Nelle urne italiane il ritratto di Angela Merkel

Mentre in Italia la politica cerca la quadra sulla legge elettorale, in Germania la signora Angela Merkel prepara la camicia di forza con la quale vorrebbe immobilizzare lo scomodo alleato Donald Trump. Agli inizi di luglio ad Amburgo si terrà il G20. Sarà quella l’occasione giusta per lanciare la controffensiva all’”America first” del neo-presidente statunitense? È assai probabile che la signora Merkel ci provi, ma con quali esiti è da vedere. Pensare di tirare dalla propria parte i grandi player dello scacchiere globale in una santa alleanza contro l’aspirazione a un nuovo protezionismo economico dell’inquilino della Casa Bianca è obiettivo che rasenta l’utopia. Cionondimeno, la cancelliera è in campo.

Gli indizi in tal senso sono inequivoci. Intesa con la Cina, divenuto primo partner commerciale della Germania, in nome della difesa a oltranza della globalizzazione e dei mercati aperti; promesse di sinergie rafforzate con l’emergente economia indiana fatta al premier Narendra Modi, ospite l’altro ieri nella residenza della cancelliera a Schloss Meseberg; coinvolgimento dei sauditi, appena gratificati da Trump con una mega-fornitura d’armi del valore di 110milardi di dollari, nella definizione dell’agenda del summit G20. Insomma, Berlino muove all’attacco dell’amministrazione americana. Il pretesto formale per giustificare tanto attivismo diplomatico le viene offerto dalla necessità di garantire al vertice di Amburgo una sorte migliore di quella toccata alla deludente passerella del G7 di Taormina. L’accordo sul clima, innanzitutto, da rilanciare per costringere nell’angolo il riottoso partner d’oltreoceano che se ne vorrebbe tirare fuori. Ma la priorità dell’offensiva sta nelle garanzie per il libero commercio.

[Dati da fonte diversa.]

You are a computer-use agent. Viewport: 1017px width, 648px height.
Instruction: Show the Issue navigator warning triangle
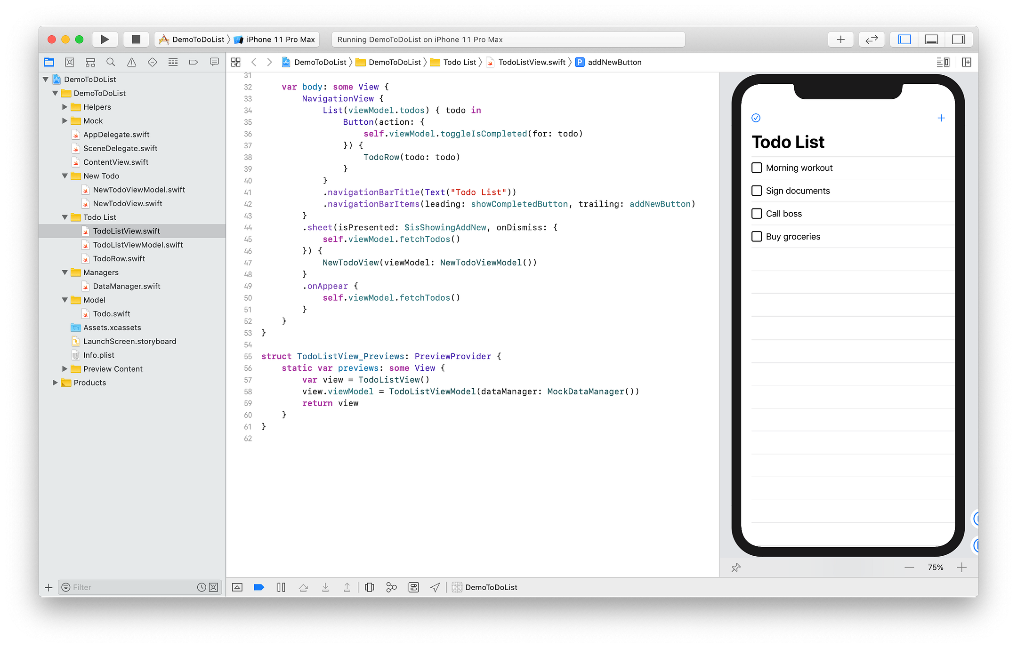(131, 62)
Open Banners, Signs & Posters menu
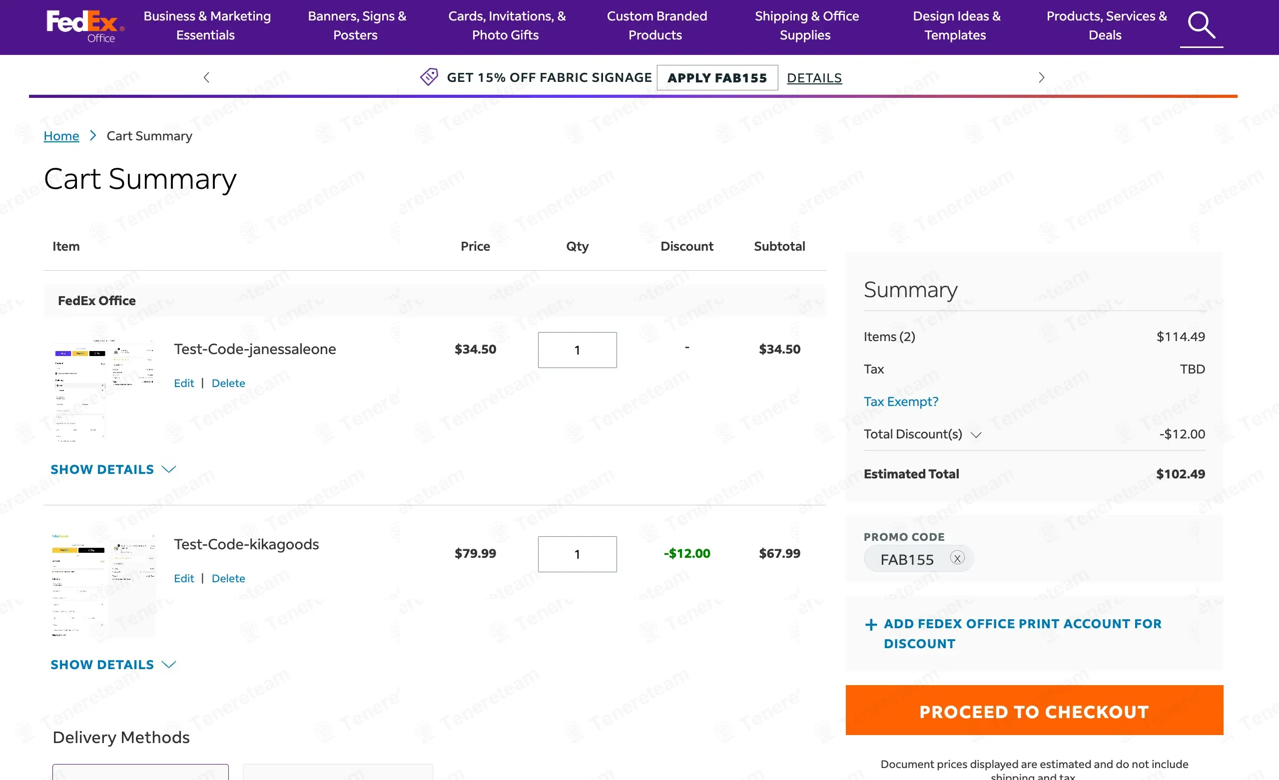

L’interesse della cancelliera è di assicurare libertà sui mercati alle esportazioni dal proprio Paese. Ridotta all’osso la questione per Berlino è: vendere di più e comprare di meno. Non è poi tanto complicata la filosofia della signora Merkel. Nulla di strano dunque, se non fosse che la strategia tedesca deve quanto meno interrogarci. Cosa ne ricaviamo noi europei dall’essere trascinati in uno scontro frontale con gli Stati Uniti? Siamo certi che ciò che conviene alla signora Merkel faccia il bene anche degli altri? Ne dubitiamo fortemente. Nella “campagna d’estate” di frau Angela, di là dalle ragioni di merito, è l’approccio che resta inaccettabile. La cancelliera parla per il suo Paese oppure ritiene di potersi pronunciare in nome e per conto di tutta l’Unione europea? In questo caso verrebbe da chiederle chi l’abbia autorizzata a prendere decisioni per tutti. Intendiamoci, l’obiettivo di una maggiore integrazione europea è nelle corde della nostra democrazia, ma ritrovarci senza averlo deciso ad essere, con la Grecia, il land più meridionale del nuovo impero germanico non corrisponde a ciò che la maggioranza degli italiani desidera. Abbiamo scelto di essere cittadini europei, non sudditi del “Reich”. E i politici nostrani che tanto si sono accapigliati sui modelli elettorali, condividendone neanche a farlo apposta uno “alla tedesca”, farebbero bene a preoccuparsi di chiarire come la pensano.

Gli elettori devono conoscere, prima e non dopo il voto, le posizioni dei singoli partiti. Chi si candida a governare il nostro Paese deve spiegare se e come intenda fronteggiare la risorta volontà di potenza della Germania. Con i pugni fintamente battuti sul tavolo da Matteo Renzi o con la “coerenza” dei Cinque Stelle che un giorno sono contro l’Europa matrigna e l’altro chiedono l’iscrizione all’”Alde”, il gruppo parlamentare più filo-eurocratico che siede a Strasburgo? E qual è la posizione definitiva di Forza Italia? Quella di chi contesta le politiche di Bruxelles ispirate da Berlino, strangolatrici della nostra economia e responsabili dell’impoverimento del Paese, oppure sono i peana alla cancelliera, intonati dalle parti del gruppo europarlamentare azzurro? Sia inteso che qualsiasi scelta è legittima, a patto che la si dichiari apertamente e non si menta agli elettori. Di molte cose che non ha l’Italia avrebbe bisogno, ma almeno di una non può farne a meno. Della verità.